Ontario spent $8 million to set up Ontario Cannabis Stores in 2017, and will spend another $40 million in 2018.
The budget introduces a new program offering seniors ages 75 and over who live in their own homes up to $750 per year for maintenance. There is also $822 million more made available for the province's hospitals, which the Liberals say is the largest government cash injection in nearly a decade.
Finally, the budget includes $2.1 billion over the next four years to expand available care for those seeking mental health assistance, bringing the total investment $17 billion over 4 years.
Goods for Toronto
This year's budget is relatively short on measures that specifically target Toronto.
The province says it is ready to begin discussions with the city about possibly uploading the costs of operating subways. An official speaking on background said there is no timeline for when talks would begin but the province wants to discuss the costs of maintaining subway service.
Ford said he wholeheartedly supports uploading subways to the province, a notion first brought forward by former Ontario PC leader Patrick Brown.
"I am fully committed on making sure that we take care of uploading the subway system and building proper rapid transit," Ford said.
Also in the transit file, the province will make all GO Transit trips within Toronto will cost $3. As well, GO Transit trips of 10 kilometres or less will also cost $3 for PRESTO card users. The Ministry of Transportation says it does not yet know when the GO Transit discount will take effect.

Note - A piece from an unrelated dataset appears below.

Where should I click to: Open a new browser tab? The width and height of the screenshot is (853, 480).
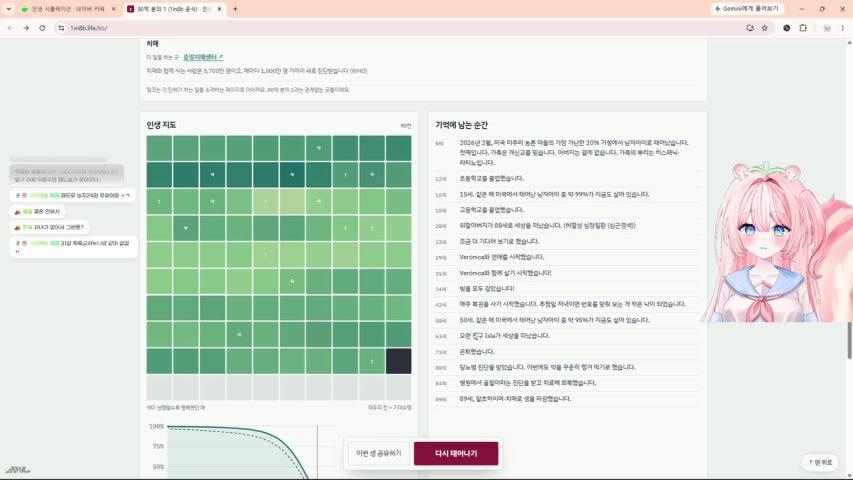[x=235, y=9]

The province also want to push negotiations between the TTC and other transit authorities in the 905 to offer a discount to commuters of about $1.50 a trip.
The province has also for the first time, included some costs of construction for a first-in-Canada high-speed rail line linking Toronto to Windsor. The province has allocated $11 billion over the next ten years for the design and construction of the line, which Wynne promised during the last general election.
Basic dental and drug plan
Sousa also outlined a new basic drug and dental program for working-age adults who would not otherwise have benefits.
The Ontario Drug and Dental Program will cover 80 per cent of drug and dental costs, up to $400 per year for single people, $600 per year for couples and $700 per year for families with kids.
Ontario NDP leader Andrea Horwath excoriated the Liberals for that commitment, saying their plan fell far short of her plan for universal coverage.
"They are leaving people out on every measure, I do not support any of the programs in this budget. This is a very meagre effort to get votes," she said.
She criticized the low annual allowances in the Liberal plan, saying they wouldn't even cover a few children's cavities each year.
"The finance minister said it himself, one in two people will be able to get prescription drugs. Well we think two in two people should be able to get drug coverage."
Ontario's net debt is projected to climb to $360.1 billion by 2020-2021.
Sousa defended the borrowing, saying investors across the world continue to gobble up our debt.
"Ontario continues to be highly sought after, our paper is still highly liquid. This fiscal plan is something (global investors) appreciate."